A História não se dá bem com a Matemática. Pelo menos no que diz respeito à contagem do tempo, muito por causa dele – o tempo – não respeitar contas exatas. Demorou bastante para que estudiosos notassem isso. Um século não tem 100 anos, uma década não tem 10 anos e por aí vai. A História do Tempo Presente, uma modalidade de estudo dos fatos históricos e sua relação entre si e com a própria existência humana, confirmou que é preciso algum tempo para que possamos compreender um evento ou um momento histórico com clareza. A partir disso, dessa compreensão, é possível entender com mais precisão os processos e fatos originados a partir deles e, só assim, aplicar tais conhecimentos à passagem do tempo. Assim é com a própria noção do que é o século 20, ou do que levou o mundo às guerras mundiais, ao fim da experiência do socialismo soviético no governo de países europeus, a partir de 1989, mostrando o caminho para os eventos que ocorrem hoje, agora. Tal método é válido para diversos campos – cultura, sociedade, economia, política – e sua abrangência impressionaria os mais ortodoxos. Por exemplo, dá pra gente falar de rock brasileiro do final dos anos 1980 usando esta visão. Sim, a História serve pra tudo, amigos.
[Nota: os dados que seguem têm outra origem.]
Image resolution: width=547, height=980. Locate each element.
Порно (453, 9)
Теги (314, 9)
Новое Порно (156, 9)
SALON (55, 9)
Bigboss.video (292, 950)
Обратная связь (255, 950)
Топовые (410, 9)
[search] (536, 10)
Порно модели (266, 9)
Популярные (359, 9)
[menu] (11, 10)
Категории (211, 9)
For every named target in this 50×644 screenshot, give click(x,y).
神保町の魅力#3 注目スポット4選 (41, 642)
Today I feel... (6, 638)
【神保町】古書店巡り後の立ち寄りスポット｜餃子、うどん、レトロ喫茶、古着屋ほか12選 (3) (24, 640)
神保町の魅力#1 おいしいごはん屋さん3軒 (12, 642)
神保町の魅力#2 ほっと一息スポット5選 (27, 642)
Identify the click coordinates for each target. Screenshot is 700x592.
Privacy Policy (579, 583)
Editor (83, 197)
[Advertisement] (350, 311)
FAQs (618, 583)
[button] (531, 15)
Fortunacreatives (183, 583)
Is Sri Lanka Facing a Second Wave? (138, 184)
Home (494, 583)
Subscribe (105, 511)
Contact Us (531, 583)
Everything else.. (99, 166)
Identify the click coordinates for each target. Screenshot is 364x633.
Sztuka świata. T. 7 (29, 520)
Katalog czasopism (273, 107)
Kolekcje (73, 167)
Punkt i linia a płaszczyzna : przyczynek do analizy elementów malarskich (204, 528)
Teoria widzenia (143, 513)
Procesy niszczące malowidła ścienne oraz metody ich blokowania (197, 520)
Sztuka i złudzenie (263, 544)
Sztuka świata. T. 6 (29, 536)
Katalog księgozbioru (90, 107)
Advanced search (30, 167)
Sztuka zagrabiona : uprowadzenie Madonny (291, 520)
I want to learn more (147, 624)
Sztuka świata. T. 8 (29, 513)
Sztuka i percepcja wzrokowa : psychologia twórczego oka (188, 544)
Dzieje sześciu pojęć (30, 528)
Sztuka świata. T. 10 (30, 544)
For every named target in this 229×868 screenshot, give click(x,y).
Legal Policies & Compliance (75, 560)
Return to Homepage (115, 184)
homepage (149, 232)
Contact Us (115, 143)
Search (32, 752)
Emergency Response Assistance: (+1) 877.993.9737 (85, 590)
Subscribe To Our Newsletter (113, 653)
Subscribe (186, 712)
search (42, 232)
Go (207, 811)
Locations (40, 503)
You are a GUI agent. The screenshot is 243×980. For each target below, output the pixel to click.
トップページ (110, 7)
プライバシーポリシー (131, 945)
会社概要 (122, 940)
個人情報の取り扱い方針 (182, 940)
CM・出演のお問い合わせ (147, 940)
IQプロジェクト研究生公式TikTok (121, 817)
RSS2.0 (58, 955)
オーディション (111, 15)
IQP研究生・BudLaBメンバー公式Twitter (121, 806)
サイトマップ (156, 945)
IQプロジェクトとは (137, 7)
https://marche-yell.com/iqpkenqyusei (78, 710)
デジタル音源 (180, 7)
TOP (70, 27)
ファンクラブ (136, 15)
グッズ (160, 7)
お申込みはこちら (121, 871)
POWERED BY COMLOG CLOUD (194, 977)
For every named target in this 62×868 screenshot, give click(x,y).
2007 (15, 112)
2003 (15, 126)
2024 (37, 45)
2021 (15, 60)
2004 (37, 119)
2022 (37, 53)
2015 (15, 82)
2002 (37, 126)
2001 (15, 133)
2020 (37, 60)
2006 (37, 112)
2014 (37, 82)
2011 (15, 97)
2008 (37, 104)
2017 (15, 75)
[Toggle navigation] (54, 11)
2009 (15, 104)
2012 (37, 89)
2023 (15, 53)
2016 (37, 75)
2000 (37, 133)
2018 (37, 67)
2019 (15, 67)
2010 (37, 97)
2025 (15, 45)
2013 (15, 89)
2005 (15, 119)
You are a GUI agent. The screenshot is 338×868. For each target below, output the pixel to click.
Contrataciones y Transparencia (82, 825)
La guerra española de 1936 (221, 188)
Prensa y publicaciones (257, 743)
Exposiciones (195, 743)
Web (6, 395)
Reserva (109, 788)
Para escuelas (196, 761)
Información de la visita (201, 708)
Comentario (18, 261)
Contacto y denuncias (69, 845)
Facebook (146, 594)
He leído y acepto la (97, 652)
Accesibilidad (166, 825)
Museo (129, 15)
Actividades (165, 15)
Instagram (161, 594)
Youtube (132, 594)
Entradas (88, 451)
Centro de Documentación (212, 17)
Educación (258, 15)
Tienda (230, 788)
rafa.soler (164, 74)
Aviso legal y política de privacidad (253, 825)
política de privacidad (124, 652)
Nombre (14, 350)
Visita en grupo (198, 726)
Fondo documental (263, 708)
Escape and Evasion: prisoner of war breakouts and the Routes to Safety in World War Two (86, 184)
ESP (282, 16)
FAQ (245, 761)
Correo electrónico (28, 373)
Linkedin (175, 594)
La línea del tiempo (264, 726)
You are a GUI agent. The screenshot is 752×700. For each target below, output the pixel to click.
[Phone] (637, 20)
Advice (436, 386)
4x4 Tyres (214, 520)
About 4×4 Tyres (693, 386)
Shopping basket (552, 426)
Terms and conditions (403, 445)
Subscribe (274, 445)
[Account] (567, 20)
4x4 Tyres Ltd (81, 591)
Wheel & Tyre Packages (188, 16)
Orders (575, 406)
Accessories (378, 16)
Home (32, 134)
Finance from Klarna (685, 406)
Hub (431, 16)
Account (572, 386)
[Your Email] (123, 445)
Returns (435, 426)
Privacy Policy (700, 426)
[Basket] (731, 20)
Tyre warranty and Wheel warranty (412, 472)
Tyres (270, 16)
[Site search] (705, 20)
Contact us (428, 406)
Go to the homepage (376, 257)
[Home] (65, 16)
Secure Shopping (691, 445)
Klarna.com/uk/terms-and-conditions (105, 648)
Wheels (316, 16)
As quatro maiores bandas nacionais daquele tempo chegaram a 1991 com discos inéditos. Entre elas vários pontos em comum: carreiras consolidadas, contratos com grandes gravadoras, integrantes na casa dos 30 anos, um mercado fonográfico em franca recessão por conta do governo Collor, que confiscara as poupanças dos brasileiros, impedindo a circulação de dinheiro. Além disso, a própria desilusão pela vitória de um candidato conservador nas primeiras eleições presidenciais em mais de duas décadas de ditadura civil-militar, justo sob um manto de juventude e modernidade, que só enganou quem não tinha capacidade reflexiva mínima.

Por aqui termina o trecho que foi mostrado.